Winter Haven Corp. has owned the 1,841 acres — located west of U.S. 27, south of Thompson Nursery Road and north of Mountain Lake Cutoff Road — for more than 25 years. It’s the last piece of land from holdings that originally stretched from Cypress Gardens to Mountain Lake Cutoff Road.
“We took a holistic look at the property, which had been agricultural for decades,” Allen said. “We evaluated existing conditions to identify wetlands so we can use the best land management practices. Then we found the best areas for development and figured out how those can be connected. The landholder didn’t want to max out usage to the greatest extent possible. We worked around the natural characteristics of the land and brought forth a plan that’s good for the property owner and good for the city.”

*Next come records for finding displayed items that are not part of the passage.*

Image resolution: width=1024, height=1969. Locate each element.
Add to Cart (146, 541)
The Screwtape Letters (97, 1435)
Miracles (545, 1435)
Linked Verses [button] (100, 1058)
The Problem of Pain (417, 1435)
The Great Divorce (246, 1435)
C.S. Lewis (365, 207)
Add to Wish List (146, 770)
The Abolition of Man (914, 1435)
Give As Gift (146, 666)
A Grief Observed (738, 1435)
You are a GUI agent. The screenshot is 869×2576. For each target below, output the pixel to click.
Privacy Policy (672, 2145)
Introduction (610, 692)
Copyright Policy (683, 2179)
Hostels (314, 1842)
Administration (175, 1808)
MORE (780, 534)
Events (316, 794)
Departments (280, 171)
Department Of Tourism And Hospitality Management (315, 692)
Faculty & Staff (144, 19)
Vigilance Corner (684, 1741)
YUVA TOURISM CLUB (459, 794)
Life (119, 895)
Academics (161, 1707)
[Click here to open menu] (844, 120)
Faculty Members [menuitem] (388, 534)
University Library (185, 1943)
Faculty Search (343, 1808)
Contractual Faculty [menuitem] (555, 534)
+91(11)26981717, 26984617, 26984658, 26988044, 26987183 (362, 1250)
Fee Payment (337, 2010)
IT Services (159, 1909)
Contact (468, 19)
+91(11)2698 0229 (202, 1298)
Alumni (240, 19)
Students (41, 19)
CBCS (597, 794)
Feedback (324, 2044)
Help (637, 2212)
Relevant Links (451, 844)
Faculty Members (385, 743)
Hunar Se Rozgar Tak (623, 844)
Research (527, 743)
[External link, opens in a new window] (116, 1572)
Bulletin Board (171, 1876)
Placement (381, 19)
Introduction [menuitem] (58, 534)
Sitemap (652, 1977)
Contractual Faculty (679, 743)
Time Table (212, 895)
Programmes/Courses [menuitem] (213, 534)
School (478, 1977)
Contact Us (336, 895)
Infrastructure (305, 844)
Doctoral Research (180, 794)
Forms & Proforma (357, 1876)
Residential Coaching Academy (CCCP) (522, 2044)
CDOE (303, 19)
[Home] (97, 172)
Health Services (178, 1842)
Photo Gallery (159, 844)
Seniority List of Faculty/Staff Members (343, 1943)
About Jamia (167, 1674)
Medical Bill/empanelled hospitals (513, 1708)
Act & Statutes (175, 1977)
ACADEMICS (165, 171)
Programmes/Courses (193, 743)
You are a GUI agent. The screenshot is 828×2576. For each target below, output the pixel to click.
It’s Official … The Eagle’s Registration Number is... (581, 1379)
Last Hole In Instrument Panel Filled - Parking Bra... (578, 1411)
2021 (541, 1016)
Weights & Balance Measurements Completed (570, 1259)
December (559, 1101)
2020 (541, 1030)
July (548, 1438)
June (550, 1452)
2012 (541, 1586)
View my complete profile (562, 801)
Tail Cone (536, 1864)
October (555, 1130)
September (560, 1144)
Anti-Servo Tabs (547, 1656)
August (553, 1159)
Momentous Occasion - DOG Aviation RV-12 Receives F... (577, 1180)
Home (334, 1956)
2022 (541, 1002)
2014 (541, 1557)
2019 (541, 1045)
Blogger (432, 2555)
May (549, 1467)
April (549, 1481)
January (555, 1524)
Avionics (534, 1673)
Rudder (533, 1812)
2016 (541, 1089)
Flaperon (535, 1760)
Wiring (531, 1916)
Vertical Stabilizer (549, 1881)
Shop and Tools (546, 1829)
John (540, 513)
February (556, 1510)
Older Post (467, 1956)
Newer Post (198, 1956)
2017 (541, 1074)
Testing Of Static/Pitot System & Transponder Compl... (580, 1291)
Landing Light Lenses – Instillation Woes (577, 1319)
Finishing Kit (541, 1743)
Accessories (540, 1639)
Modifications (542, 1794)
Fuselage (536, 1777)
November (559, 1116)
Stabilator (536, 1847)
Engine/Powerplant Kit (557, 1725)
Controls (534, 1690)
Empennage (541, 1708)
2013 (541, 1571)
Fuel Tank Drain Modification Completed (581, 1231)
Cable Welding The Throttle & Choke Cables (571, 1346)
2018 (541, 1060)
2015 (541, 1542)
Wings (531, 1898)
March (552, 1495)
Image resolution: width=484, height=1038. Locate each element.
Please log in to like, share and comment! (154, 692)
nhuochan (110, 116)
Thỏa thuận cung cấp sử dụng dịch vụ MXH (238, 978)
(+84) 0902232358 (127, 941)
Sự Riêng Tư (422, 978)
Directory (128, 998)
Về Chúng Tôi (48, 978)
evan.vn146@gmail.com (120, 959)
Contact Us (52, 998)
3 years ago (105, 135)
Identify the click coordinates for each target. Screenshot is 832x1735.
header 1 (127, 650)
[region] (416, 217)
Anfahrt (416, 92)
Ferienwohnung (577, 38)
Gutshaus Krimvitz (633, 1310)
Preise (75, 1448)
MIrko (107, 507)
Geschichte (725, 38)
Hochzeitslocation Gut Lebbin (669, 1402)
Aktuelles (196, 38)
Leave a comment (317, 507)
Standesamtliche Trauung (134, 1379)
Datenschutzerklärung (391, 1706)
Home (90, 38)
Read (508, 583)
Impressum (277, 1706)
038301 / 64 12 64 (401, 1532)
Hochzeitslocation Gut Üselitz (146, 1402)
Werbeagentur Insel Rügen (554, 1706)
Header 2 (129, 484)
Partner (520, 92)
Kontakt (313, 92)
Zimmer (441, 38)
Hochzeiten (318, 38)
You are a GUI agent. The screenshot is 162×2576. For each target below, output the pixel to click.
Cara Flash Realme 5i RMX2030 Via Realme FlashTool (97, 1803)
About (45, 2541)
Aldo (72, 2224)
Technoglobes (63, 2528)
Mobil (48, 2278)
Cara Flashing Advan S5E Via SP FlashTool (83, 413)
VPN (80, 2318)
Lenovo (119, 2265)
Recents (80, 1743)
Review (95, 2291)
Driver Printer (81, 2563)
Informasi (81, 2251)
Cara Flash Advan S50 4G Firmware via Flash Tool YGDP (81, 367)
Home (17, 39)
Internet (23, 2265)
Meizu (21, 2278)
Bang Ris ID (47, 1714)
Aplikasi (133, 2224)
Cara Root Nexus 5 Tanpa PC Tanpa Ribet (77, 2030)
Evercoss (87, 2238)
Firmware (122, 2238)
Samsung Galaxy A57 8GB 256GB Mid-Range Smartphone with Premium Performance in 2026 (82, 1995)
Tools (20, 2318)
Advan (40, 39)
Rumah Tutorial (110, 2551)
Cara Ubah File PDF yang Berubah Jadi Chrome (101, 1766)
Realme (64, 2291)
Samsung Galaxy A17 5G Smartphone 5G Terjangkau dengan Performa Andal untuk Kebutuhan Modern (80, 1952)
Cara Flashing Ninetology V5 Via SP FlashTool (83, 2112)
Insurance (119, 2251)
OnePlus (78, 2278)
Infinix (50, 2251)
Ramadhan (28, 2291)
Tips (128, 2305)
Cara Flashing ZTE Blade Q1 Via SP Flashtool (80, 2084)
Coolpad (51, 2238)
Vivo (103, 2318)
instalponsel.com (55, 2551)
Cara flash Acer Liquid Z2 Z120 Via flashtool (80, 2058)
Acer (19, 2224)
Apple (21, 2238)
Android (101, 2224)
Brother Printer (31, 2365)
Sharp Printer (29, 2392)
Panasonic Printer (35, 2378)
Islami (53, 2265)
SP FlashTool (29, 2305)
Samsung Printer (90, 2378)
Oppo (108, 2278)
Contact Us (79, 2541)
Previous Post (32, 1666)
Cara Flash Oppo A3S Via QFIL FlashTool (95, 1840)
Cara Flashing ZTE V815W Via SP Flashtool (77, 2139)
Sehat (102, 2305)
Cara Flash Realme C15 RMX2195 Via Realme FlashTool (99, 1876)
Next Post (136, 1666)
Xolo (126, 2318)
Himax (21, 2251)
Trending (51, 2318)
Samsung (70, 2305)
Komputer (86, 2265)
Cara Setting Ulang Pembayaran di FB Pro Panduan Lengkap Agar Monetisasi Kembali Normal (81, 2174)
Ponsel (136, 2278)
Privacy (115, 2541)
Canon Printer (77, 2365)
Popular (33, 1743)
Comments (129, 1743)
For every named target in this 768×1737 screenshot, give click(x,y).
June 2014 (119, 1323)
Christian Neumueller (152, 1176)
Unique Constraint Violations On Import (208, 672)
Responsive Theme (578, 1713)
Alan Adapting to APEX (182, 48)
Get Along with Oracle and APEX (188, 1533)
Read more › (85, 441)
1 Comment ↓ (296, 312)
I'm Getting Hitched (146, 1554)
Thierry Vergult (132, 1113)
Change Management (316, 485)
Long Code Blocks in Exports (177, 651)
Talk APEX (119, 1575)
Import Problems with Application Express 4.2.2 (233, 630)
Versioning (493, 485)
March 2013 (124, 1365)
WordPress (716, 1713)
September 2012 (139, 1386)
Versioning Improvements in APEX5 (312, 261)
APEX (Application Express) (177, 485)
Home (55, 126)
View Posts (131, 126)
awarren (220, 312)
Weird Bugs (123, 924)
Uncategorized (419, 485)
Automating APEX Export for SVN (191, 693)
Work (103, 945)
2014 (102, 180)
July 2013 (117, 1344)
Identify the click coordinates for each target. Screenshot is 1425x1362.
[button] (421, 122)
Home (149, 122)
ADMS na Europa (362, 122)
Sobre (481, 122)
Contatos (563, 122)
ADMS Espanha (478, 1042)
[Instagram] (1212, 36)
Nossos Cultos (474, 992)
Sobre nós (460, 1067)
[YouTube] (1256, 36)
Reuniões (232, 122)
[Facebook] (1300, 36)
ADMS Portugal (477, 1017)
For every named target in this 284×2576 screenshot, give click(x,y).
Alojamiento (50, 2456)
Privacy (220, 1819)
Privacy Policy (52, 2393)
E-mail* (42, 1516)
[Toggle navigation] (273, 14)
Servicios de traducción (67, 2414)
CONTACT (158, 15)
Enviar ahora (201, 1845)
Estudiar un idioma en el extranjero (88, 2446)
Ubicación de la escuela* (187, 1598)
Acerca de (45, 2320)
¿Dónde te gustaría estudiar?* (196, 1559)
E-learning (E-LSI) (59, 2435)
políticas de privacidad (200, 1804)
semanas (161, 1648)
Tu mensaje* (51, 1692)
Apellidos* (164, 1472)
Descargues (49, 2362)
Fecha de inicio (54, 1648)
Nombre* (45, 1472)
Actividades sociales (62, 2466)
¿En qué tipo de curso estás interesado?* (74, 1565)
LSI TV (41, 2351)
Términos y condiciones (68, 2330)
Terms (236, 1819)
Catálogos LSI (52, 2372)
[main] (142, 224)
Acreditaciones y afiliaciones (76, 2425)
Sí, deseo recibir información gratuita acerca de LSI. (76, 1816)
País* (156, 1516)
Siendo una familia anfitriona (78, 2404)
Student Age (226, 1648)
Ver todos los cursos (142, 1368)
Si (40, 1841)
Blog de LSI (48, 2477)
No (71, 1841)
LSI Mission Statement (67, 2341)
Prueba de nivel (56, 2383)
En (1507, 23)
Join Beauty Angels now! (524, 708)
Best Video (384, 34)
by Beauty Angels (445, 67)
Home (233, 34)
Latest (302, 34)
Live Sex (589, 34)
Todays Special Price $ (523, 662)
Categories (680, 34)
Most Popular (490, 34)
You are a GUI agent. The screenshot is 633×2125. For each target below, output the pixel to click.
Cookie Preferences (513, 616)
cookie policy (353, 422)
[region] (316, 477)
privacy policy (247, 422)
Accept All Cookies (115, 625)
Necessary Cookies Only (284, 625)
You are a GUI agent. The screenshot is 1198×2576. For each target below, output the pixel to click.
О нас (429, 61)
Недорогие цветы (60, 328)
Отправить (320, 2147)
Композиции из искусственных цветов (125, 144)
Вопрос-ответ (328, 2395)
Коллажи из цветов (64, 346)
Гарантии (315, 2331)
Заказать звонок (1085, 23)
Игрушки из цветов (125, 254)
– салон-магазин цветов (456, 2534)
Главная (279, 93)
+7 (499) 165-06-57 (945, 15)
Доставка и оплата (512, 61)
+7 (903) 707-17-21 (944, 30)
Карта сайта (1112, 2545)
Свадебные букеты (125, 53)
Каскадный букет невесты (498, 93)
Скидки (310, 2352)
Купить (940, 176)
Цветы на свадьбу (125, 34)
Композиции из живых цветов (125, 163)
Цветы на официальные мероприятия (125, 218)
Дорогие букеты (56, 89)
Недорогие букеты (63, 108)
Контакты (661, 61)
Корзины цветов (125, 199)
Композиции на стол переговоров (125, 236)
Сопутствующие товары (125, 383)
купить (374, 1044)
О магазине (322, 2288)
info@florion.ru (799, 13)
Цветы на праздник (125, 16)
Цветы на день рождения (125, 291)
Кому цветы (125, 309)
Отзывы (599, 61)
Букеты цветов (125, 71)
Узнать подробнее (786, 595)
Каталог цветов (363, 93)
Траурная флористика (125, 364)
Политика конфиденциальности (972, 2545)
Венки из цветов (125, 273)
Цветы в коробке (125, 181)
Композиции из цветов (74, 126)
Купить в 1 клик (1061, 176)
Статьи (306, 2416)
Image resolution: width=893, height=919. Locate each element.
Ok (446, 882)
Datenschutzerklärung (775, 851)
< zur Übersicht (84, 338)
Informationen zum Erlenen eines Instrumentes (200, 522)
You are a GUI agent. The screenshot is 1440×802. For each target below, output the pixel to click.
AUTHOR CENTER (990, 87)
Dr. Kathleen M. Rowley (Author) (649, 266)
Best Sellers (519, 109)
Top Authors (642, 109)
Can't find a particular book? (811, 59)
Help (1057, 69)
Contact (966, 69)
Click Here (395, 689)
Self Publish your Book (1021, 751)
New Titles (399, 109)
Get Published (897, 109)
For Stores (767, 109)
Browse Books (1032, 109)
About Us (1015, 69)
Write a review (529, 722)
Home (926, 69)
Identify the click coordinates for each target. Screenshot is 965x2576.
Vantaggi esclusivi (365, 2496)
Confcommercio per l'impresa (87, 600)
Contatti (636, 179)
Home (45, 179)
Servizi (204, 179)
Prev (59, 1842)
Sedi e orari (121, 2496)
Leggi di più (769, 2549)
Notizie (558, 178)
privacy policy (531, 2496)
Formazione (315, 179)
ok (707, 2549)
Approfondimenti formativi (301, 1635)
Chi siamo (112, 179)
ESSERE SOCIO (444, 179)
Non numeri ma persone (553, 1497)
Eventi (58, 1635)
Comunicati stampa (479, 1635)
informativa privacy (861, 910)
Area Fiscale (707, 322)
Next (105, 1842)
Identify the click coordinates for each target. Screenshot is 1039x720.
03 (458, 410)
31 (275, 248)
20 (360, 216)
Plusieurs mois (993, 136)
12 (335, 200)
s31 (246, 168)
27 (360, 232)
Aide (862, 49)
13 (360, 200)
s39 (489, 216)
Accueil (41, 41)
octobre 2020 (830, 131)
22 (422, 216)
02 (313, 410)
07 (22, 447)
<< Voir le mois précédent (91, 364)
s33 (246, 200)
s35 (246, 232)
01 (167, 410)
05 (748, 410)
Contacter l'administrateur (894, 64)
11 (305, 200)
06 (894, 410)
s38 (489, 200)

Lake Wales annexed the land into the city decades ago and provided sewer and water lines as part of an expansion to include Eagle Ridge Mall and Lake Ashton. But the land, zoned for residential, wasn’t ready for development. Working together, the city, Allen, Winter Haven Corp. and Diane Chadwick, a planner for Stantec in Tampa that the law firm hired, created several new land-use classifications that were added to the city’s comp plan, Allen said. The land now includes retail, commercial and other designations.
Now, those involved will begin to find a developer who has the same vision to make the plan a reality. “Eighteen-hundred acres is a lot of land. It’s market driven how quickly it develops and which parts develop first.”
Winter Haven Corp. “feels like it’s been an extremely collaborative effort with the city of Lake Wales,” Allen said. “It was a thoughtful process, and that’s why it has taken as long as it has. A lot of people might be saying, ‘Oh, it’s 6,100 homes.’ But they started this 10 years ago. This isn’t something we pulled out of the hat in 2021.”
Lake Wales City Manager James Slaton welcomes the project. “We certainly view the growth as a good thing,” he said. “The influx of new residents will expand the customer bases of our local businesses and it will increase the city’s tax base, allowing us to invest in the community through higher levels of municipal services and enhanced amenities. We also believe the development will attract new restaurants, commercial and retail businesses to Lake Wales.”
Mark Bennett, Development Services director of Lake Wales, said the number of new homes could double the city’s current population of 17,000. “Using a persons-per-unit figure of 2.5, this could result in an expected population increase of 15,250 persons at buildout.”
That could help attract more restaurants, he said. “A common statement frequently heard is that the city needs more restaurants. Having more residents in the city will help create a customer base.”
Bennett said those familiar with land development know growth is moving south along U.S. 27. “This growth will occur one way or the other. It is better that the city retain control of this new growth by having it occur in the city so that it can develop to our standards.”
Opportunity for the Community
When the landholder presented its Winter Haven Corporation Master Development Plan to the city for approval at the Aug. 17, 2021, City Council meeting, city staff provided the following analysis:
“Approval of the Master Development Plan would enable the development of this property and the potential increase in property value. Specifically, estimating a conservative median taxable value of $100,000 per unit, it could potentially result in over $610 million in taxable value, and generate $4 million in ad valorem taxes. This does not include potential revenue generated for non-residential uses.” Adjusted values for potential homesteaded properties were not factored into the estimate.
“This is a good thing because it provides additional funds to maintain and improve our level of service to our residents,” Bennett said. “Our Capital Improvements Program (CIP) already identifies an aggressive list of needed improvements over the next five years. Obtaining additional funding provides the city with the opportunity to perhaps advance the proposed projects in the CIP, plus implement new projects.”
Lake Wales has already identified $4 million in public facility needs, and additional property tax revenue would help the city move forward with those projects.
The city works closely with the Lake Wales Chamber of Commerce/Economic Development Council on economic development issues, Bennett said. “A project of the size of Winter Haven Corp. has the potential to bring new businesses to the city to provide the services necessary to support the additional population.”
Through it all, the city will work to retain the small-town charm it’s known for, Bennett said,
“We will continue to emphasize the revitalization and redevelopment of both our downtown and our northwest neighborhood as outlined in the Lake Wales Connected Plan,” he said. “Additionally, the new growth and development activity that is expected to occur is on the fringe of the city, as opposed to in existing developed areas. Ultimately, the Lake Wales of the future will retain its small-town charm by having revitalized neighborhoods/downtown (that will also benefit from a greater population base), while receiving the benefits of growth.”